Newcastle Cathedral is rich with historical meaning. From the Middle Ages to the present day it is a place where the stories of local people can be found. From the early civic leaders and industrialists to politicians and craftspeople, the Cathedral holds the story of the City in its stones and monuments.
Visitors and worshippers alike can enjoy a fulfilling and emotive heritage experience in the Cathedral. There are so many interesting features to be found inside, whether this be in the superlative craftsmanship of the reredos carvings, the modern stained glass above the entrance to the crypt, the earliest piece of medieval glass in St Margaret’s Chapel or the Regimental Colours whose final resting place is the Cathedral.

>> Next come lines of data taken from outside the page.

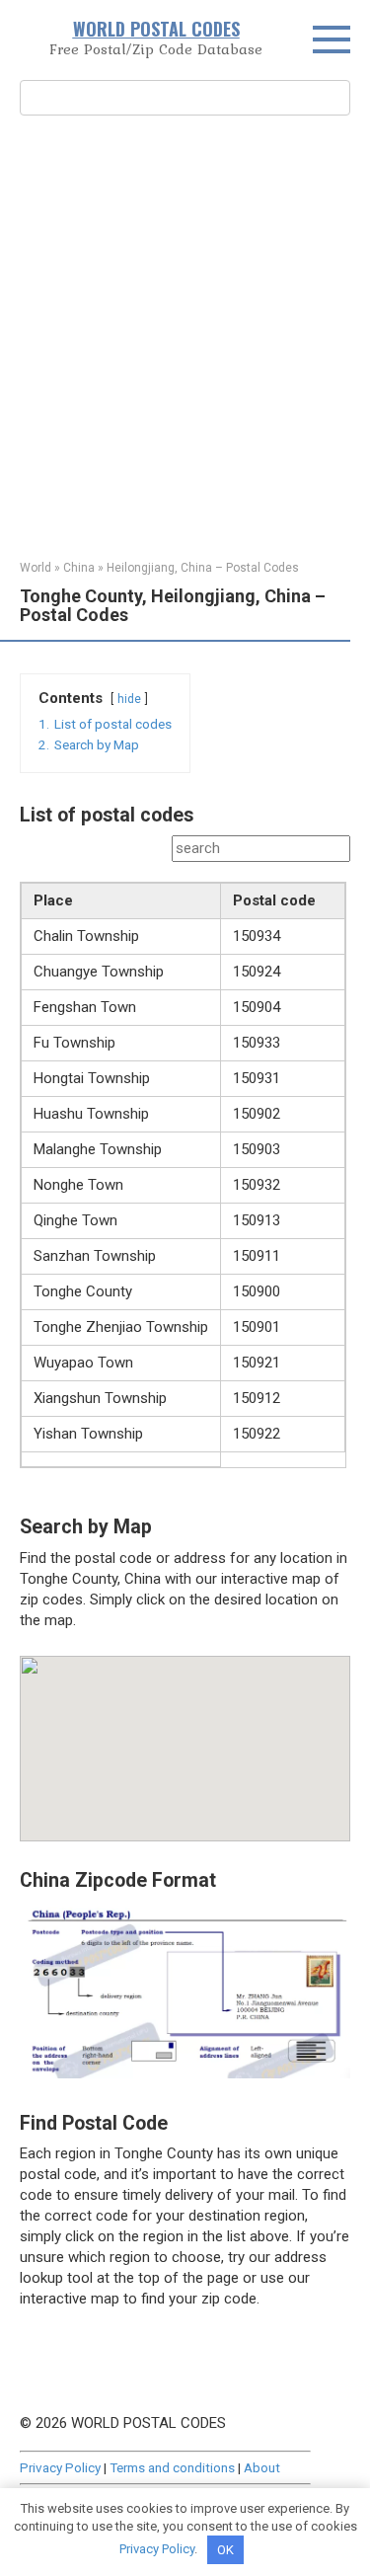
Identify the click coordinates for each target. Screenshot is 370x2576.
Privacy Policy (60, 2467)
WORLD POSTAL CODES (156, 28)
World (35, 568)
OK (225, 2549)
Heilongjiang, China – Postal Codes (203, 568)
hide (129, 699)
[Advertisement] (185, 335)
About (262, 2467)
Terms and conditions (172, 2467)
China (79, 568)
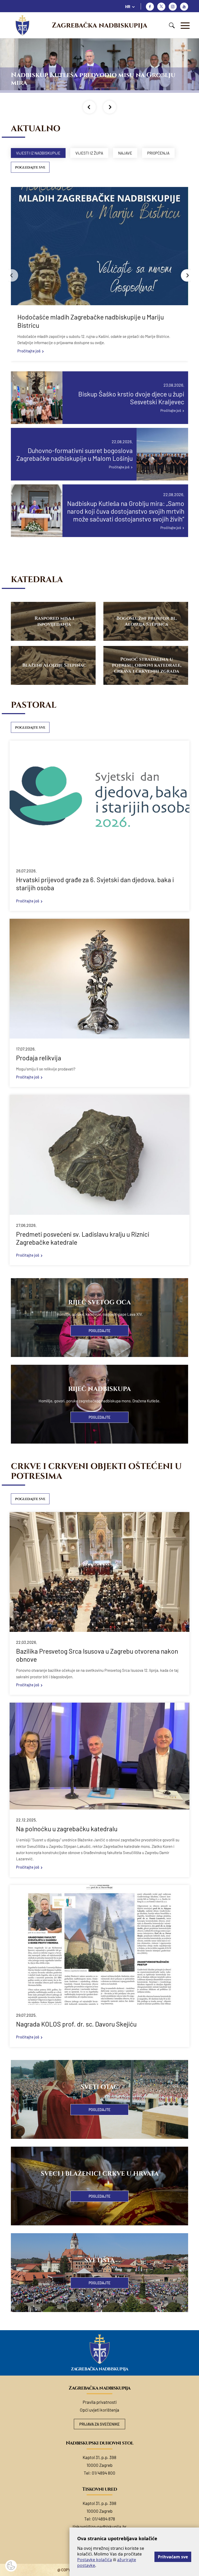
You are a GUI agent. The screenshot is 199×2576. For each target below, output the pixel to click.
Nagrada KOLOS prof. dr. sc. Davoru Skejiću (76, 2024)
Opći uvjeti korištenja (99, 2409)
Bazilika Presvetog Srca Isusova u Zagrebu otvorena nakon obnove (97, 1655)
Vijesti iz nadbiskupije (38, 153)
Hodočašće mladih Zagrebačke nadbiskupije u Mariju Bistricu (90, 321)
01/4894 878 (103, 2518)
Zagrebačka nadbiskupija (99, 25)
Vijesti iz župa (89, 153)
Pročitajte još (28, 351)
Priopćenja (158, 153)
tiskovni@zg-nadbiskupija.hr (99, 2526)
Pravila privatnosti (100, 2402)
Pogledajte (99, 1330)
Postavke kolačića (94, 2560)
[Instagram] (173, 7)
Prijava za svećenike (99, 2424)
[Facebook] (150, 7)
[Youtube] (184, 7)
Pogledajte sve (30, 167)
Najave (125, 153)
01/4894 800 (103, 2472)
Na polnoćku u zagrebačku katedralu (66, 1829)
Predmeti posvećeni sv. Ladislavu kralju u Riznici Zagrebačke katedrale (82, 1238)
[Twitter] (161, 7)
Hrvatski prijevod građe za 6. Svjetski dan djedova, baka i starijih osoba (95, 884)
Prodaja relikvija (38, 1058)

The Cathedral is Grade One listed and dates back to the early 12th century soon after Newcastle Castle was built by Robert Curthose. These two impressive structures, high above the River Tyne, and together representing Church and State, formed the focal point for the growth and development of one of the country’s busiest medieval towns and inextricably link the heritage of state power, spirituality, and commerce.
As a medieval church, with the Castle representing the state on its doorstep, and a thriving market town all around, it had a very significant part to play in the town and many chose to be remembered here. Its history and heritage are inextricably linked with the merchants and industrialists who dominated the country’s wool and coal trades, the latter fuelling the Industrial Revolution and, in the early post-medieval period, making Newcastle the third most important town in England after London and Bristol. Many of our monuments commemorate such people including some from County Durham who preferred to be remembered here.
Following substantial extensions in the 14th century, the Cathedral was in much the same form as it is now – and recognised as one of the most significant and largest parish churches in England. Aesthetically, it boasts one of the finest lantern towers in the country dominating the skyline since the 15th century.
Internally, the Cathedral contains one of the largest collections of monuments and ledger stones of any Cathedral in England. It also boasts medieval heraldic bosses, a fine wooden font cover with elaborate Gothic tracery, a superb collection of 19th and 20th century stained glass, and other outstanding examples of local craftsmanship such as the wooden screens and choir stalls which were carved in medieval style by Ralph Hedley in the mid-19th century prior to the building becoming England’s most northerly Cathedral.
Whether you live or work in Newcastle, or visit from farther afield, we hope that you will feel very welcome here.